Hinda Cohen 1942 - 1944
The baby shoe of Hinda Cohen, with the date of her deportation to the death camps carved into the sole by her father Tzippora and Dov Cohen, 1938, shortly after their wedding Gloves that Tzipporah knit for Hinda in the ghetto from scraps of wool Birth Certificate of Hinda Cohen, Kovno Ghetto, January 18th, 1942
Tzipporah and Dov Cohen were a young couple when the war broke out who had already experienced the loss of one child during childbirth. With the German invasion of Lithuania, they unsuccessfully tried to flee to the Soviet Union. They returned to their home in Kovno and were later interned in the Kovno Ghetto. Approximately half a year later, on January 18, 1942, Tzipporah gave birth to a daughter who she named Hinda after her mother. At the end of November 1943, the couple was transferred to the Aleksotas Work Camp, whose inmates worked in the airport, where they lived in very difficult conditions, performing backbreaking forced labor.

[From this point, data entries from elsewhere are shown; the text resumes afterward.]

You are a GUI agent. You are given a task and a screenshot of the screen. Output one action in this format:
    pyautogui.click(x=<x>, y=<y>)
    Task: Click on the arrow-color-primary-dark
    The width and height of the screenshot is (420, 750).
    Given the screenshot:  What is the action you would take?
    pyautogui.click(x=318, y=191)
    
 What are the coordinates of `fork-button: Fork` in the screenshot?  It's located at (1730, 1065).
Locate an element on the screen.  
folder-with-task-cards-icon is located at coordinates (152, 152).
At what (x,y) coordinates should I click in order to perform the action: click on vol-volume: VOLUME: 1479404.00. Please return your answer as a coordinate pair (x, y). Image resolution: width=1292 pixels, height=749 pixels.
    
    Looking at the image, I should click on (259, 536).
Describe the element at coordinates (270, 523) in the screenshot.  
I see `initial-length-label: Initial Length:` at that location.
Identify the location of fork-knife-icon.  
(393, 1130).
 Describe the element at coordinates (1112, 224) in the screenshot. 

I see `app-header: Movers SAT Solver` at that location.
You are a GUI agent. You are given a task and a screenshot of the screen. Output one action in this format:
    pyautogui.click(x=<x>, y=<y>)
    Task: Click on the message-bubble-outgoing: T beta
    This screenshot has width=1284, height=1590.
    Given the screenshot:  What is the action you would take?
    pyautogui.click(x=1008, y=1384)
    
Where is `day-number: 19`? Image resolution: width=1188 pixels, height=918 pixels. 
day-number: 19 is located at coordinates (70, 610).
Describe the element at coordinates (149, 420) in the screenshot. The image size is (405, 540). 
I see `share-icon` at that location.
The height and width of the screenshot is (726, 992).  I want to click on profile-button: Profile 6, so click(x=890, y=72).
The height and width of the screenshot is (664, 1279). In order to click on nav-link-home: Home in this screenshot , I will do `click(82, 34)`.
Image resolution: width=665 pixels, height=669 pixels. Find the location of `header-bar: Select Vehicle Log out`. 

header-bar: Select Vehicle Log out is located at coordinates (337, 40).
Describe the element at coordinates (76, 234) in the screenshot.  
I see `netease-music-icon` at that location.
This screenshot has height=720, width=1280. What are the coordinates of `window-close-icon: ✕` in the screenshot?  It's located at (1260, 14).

During the day the men and women would go off to work and only the children would remain in the camp with a small cluster of adults and elderly. On March 27 trucks arrived in the camp. The adults were taken out a different gate than the usual one, so that they would not see the trucks and disrupt the deportation. When the adults returned at the end of the day they discovered the extent of the tragedy: no children remained in the camp. Dov and Tzipporah went to their daughter’s bed, where they found one of her shoes and the gloves Tzipporah had sewn for her. Dov inscribed the date upon the shoe and swore to save the shoe forever.
Dov and Tzipporah later returned to the Kovno Ghetto, from where they fled to the forest. They were liberated by the Russian army and in 1947 Tzipporah gave birth to another daughter. In 1960 they immigrated to Israel.
Dov and Tzipporah requested from their family to give the objects from their daughter Hinda to Yad Vashem, and with their passing their granddaughter gave the objects of Hinda Cohen who was murdered at Auschwitz to Yad Vashem.